Com um mundo interno povoado de objetos maus, ele é encontrado por Lilo, que o escolhe entre outros, aceita sua estranheza, lhe dá um nome, consegue compreendê-lo e se propõe a cuidar dele. Ao adotá-lo em meio a diversos cães e gatos disponíveis no canil, a menina revela enxergar nele algo de bom. Ser escolhido significa ter recebido uma dádiva especial que deseja guardar. Com isso, Lilo funciona como um objeto bom que o ama e o protege, o que dá base para que comece a estabelecer confiança em si mesmo.

Tamara Bischoff, jornalista e psicóloga (Foto: Tiago Silva)

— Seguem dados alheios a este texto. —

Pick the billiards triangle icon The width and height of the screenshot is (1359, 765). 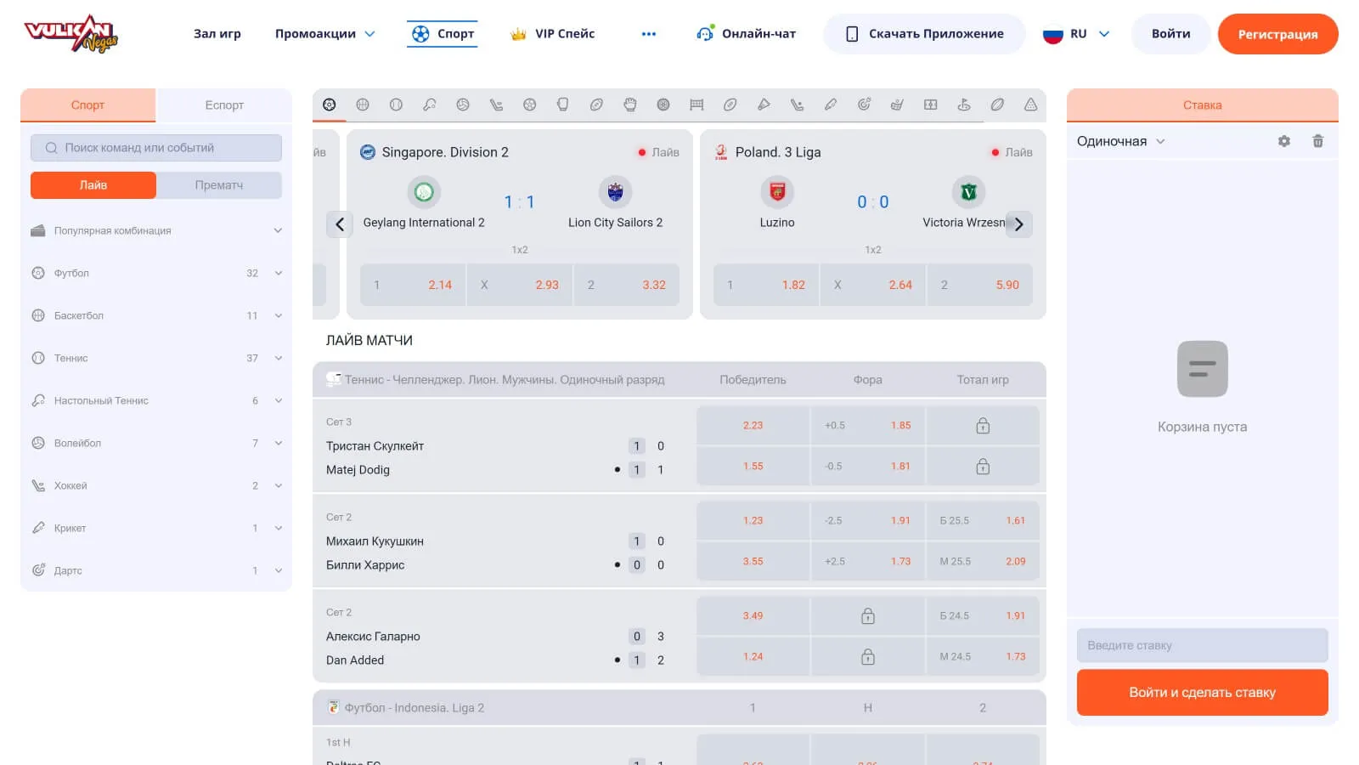coord(1030,105)

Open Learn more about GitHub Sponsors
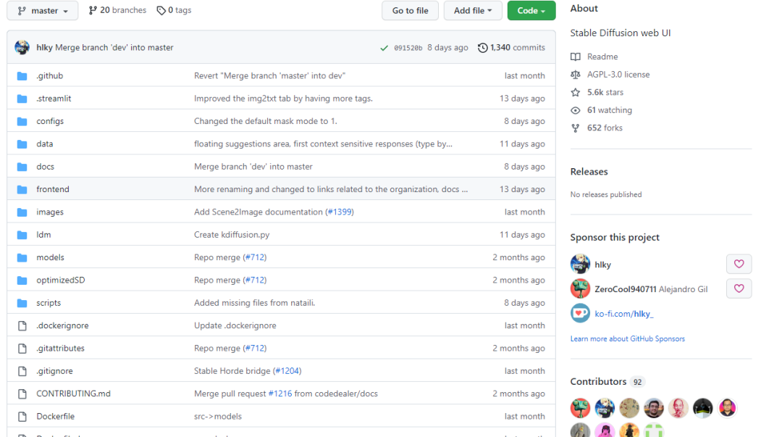(627, 338)
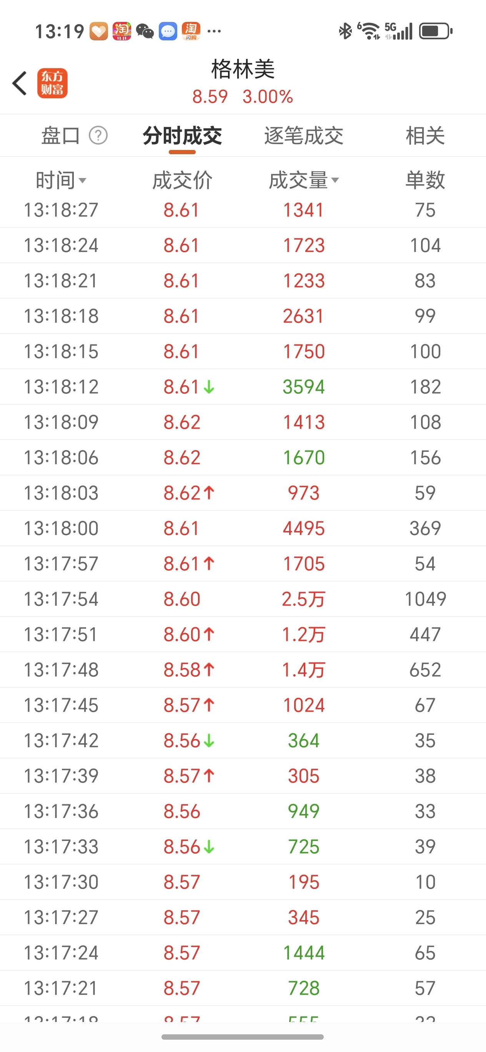Image resolution: width=486 pixels, height=1052 pixels.
Task: Tap the back arrow icon
Action: point(20,83)
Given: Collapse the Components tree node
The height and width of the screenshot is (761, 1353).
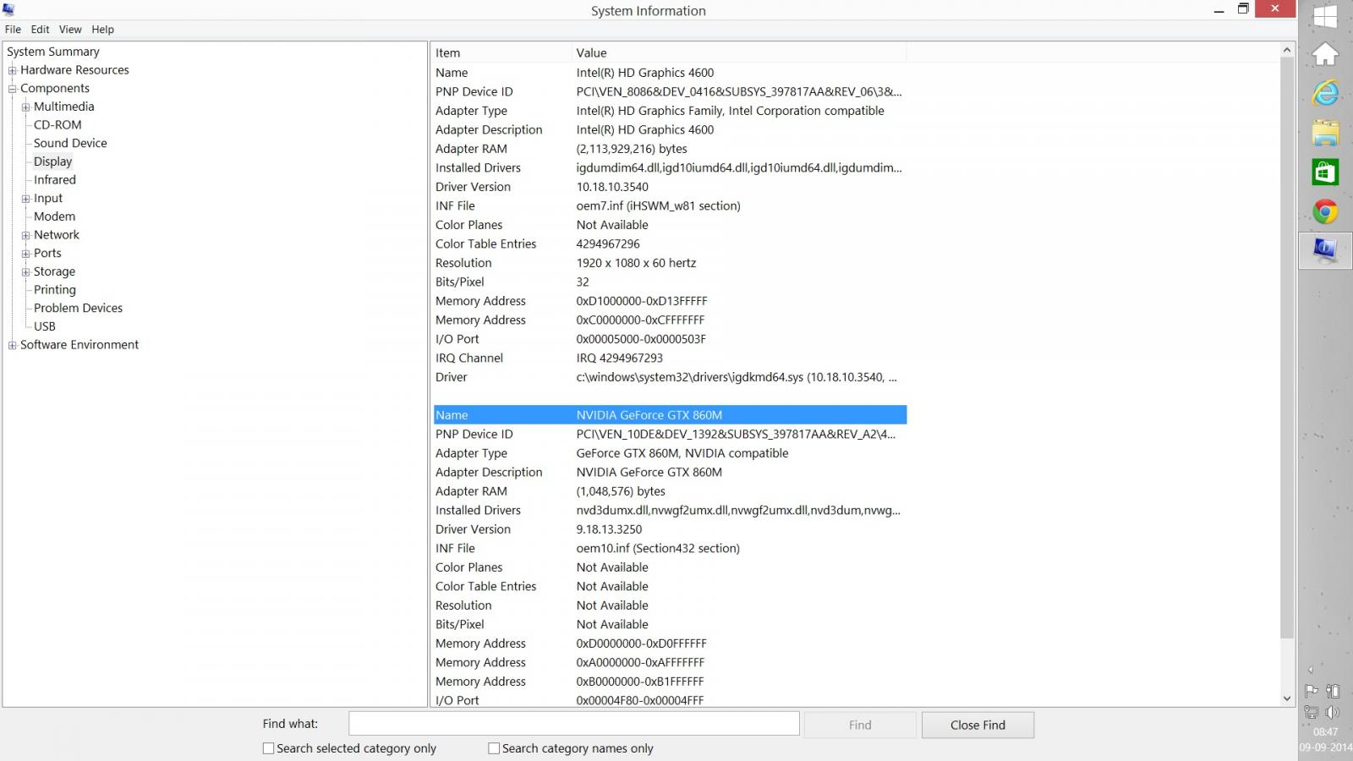Looking at the screenshot, I should [13, 89].
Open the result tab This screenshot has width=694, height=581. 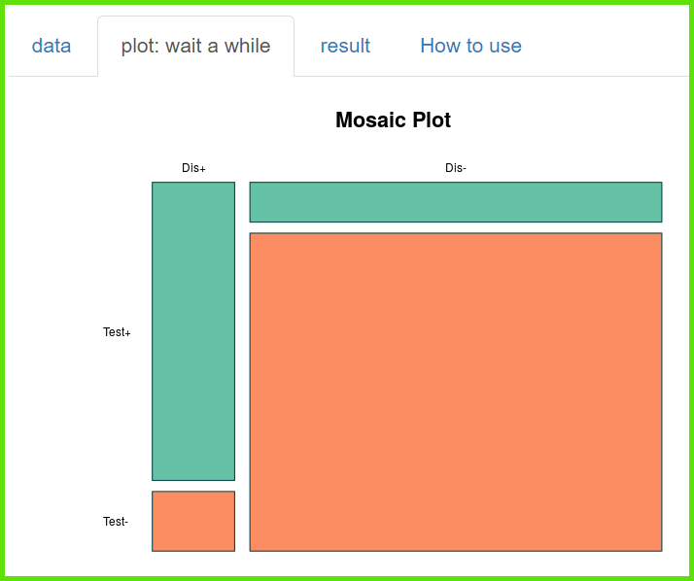tap(345, 46)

Em um dos poucos momentos nos quais Lilo repreende Stitch, ela diz: “Você destrói tudo que toca; por que não tenta uma coisa diferente pra variar?”. Ele muitas vezes até tenta, mas não consegue. Seu criador lembra a ele que jamais terá uma família, pois foi criado para destruir.

Para a psicanalista inglesa Melanie Klein, os fatores constitucionais não podem ser considerados separadamente dos ambientais, e vice-versa. Apesar de sua história inicial, a relação com Lilo capacita Stitch a sentir gratidão e a fazer reparação. A partir daí, consegue amar ao outro e a si próprio.

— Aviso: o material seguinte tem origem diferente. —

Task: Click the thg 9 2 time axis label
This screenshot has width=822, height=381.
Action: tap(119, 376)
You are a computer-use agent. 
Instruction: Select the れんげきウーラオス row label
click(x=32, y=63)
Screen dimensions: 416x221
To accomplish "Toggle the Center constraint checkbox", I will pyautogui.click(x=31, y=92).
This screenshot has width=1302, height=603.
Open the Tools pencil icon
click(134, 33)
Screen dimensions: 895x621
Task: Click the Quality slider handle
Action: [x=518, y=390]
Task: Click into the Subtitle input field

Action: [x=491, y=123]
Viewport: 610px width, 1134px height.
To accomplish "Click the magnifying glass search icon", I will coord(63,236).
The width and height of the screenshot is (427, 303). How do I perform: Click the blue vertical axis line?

O filósofo existencialista Jean Paul Sartre escreveu que o mais importante de tudo não é o que fizeram de você, mas o que você faz com aquilo que fizeram de você. Essa é uma questão fundamental para a psicanálise: o que você pode fazer de si mesmo a partir de tudo que fizeram de você. Freud ressaltou essa responsabilidade individual ao lançar sua famosa pergunta a uma paciente: “qual a tua parte na desordem da qual tu te queixas?”.

Assim como Stitch, não precisamos aceitar o que fizeram de nós e simplesmente repetir. Em um tratamento psicanalítico, o sujeito é incluído ativamente ao ser convocado a deslocar de alguma forma a posição na qual se encontra e, a partir disso, pode encontrar maneiras mais interessantes de viver.

Então, o lugar de onde você veio, a maneira como você foi criado e educado até importam, mas a questão sobre a qual você tem alguma ingerência é: o que você tem a ver com a sua história? O que é possível fazer com ela?